* **RECORD EXTRACTS**
***
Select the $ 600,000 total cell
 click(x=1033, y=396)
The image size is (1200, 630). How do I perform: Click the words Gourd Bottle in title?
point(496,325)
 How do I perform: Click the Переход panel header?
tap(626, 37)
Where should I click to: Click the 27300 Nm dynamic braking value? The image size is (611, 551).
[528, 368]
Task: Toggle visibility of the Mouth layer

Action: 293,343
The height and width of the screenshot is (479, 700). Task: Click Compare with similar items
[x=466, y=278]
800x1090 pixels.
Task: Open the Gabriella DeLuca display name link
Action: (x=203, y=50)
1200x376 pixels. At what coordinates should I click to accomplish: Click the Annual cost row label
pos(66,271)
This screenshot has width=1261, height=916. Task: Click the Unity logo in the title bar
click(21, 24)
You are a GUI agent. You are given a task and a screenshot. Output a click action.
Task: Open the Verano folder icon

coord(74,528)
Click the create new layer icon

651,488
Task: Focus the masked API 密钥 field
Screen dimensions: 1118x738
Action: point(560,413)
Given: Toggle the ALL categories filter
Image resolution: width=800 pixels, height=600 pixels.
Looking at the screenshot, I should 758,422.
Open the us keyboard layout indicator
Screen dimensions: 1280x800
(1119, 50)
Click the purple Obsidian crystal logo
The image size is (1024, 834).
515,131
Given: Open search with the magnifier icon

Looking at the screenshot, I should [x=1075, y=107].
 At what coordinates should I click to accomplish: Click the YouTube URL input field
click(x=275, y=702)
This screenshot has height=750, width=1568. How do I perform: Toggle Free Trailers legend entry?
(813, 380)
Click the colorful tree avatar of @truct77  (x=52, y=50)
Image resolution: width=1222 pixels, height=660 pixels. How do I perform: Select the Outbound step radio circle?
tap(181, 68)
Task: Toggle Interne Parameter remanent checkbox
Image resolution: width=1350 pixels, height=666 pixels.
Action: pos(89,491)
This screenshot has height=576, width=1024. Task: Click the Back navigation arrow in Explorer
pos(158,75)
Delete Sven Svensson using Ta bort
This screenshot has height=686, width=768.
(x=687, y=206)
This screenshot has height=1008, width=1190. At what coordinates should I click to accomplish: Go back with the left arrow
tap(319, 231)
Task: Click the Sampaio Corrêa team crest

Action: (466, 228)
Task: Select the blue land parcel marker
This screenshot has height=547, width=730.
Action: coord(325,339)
***
* **DIRECTIONS**
Exactly as written, please reproduce the lines from the first line of the data to the line containing "Task: Focus the masked API 密钥 field", inclusive, and nothing else.

* **COMPLETED TASK**
Select the $ 600,000 total cell
 click(x=1033, y=396)
The image size is (1200, 630). How do I perform: Click the words Gourd Bottle in title?
point(496,325)
 How do I perform: Click the Переход panel header?
tap(626, 37)
Where should I click to: Click the 27300 Nm dynamic braking value? The image size is (611, 551).
[528, 368]
Task: Toggle visibility of the Mouth layer

Action: 293,343
The height and width of the screenshot is (479, 700). Task: Click Compare with similar items
[x=466, y=278]
800x1090 pixels.
Task: Open the Gabriella DeLuca display name link
Action: (x=203, y=50)
1200x376 pixels. At what coordinates should I click to accomplish: Click the Annual cost row label
pos(66,271)
This screenshot has width=1261, height=916. Task: Click the Unity logo in the title bar
click(21, 24)
You are a GUI agent. You are given a task and a screenshot. Output a click action.
Task: Open the Verano folder icon

coord(74,528)
Click the create new layer icon

651,488
Task: Focus the masked API 密钥 field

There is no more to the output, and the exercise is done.